November 18, 2009: Sometimes, new military equipment finds success doing things it wasn't designed for. Such was the case with the LRAD (Long Range Acoustic Device). This is basically a focused beam of sound. Originally, it was designed to emit a very loud sound. Anyone whose head was touched by this beam, heard a painfully loud sound. Anyone standing next to them heard nothing. But most of those hit by the beam promptly fled, or fell to the ground in pain. Permanent hearing loss is possible if the beam is kept on a person for several seconds, but given the effect the sound usually has on people (they move, quickly), it is unlikely to happen. LRAD works.
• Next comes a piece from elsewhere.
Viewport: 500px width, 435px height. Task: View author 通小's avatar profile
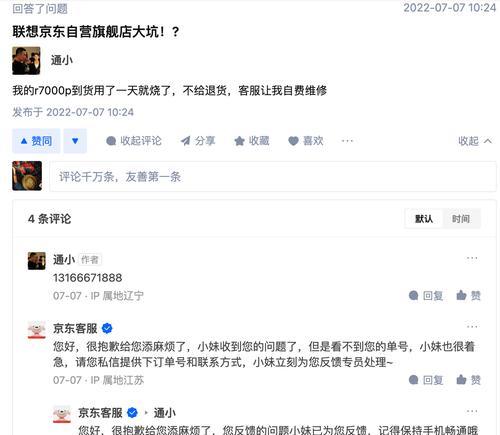[x=26, y=61]
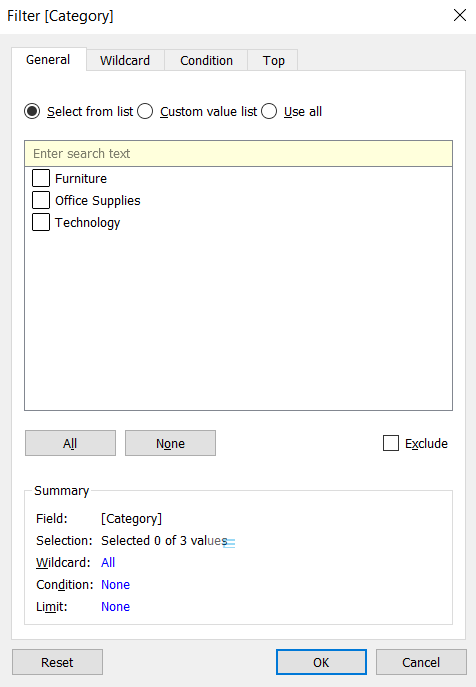This screenshot has width=476, height=687.
Task: Open the Condition tab
Action: [x=206, y=60]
Some U.S. Navy ships also carry it, but not just to repel attacking suicide bombers, or whatever. No, the system was sold to the navy for a much gentler application. LRAD can also broadcast speech for up to 300 meters. The navy planned to use LRAD to warn ships to get out of the way. This was needed in places like the crowded coastal waters of the northern Persian Gulf, where the navy patrols. Many small fishing and cargo boats ply these waters, and it's often hard to get the attention of the crews. With LRAD, you just aim it at a member of the crew, and have an interpreter "speak" to the sailor. It was noted that the guy on the receiving end was sometimes terrified, even after he realized it was that large American destroyer that was talking to him. This apparently gave the army guys some ideas, for there were soon rumors in Iraq of a devilish American weapon that makes people believe they are hearing voices in their heads (sometimes claiming to be God). But last year, off Somalia, LRAD was used, cranked up to the pain setting, by a tanker crew to try and defeat a pirate attack. But the pirates simply took the pain, kept on coming, and got aboard the chemical tanker.

LRAD has been most popular as a communications device. During very loud demonstrations, or events of any sort, LRAD enables the police, or troops, to communicate to key people in the crowd, or simply in the way. While many of those receiving a clearly comprehensible message from a cop, or soldier, they can't see, are alarmed, they also tend to comply. Thus U.S. Army reserve units just bought over a hundred LRAD systems, and even the Chinese National Police have bought 25 LRADs. Thousands of LRADs have been sold to the military, police forces and security firms (who often use LRAD to protect ships from pirate attack.) The device looks like a very thin searchlight, and is moved around and aimed just like you would with a searchlight. It takes little training, and provides instant results. What began as a non-lethal weapon, ended up succeeding as a better way to get the word out.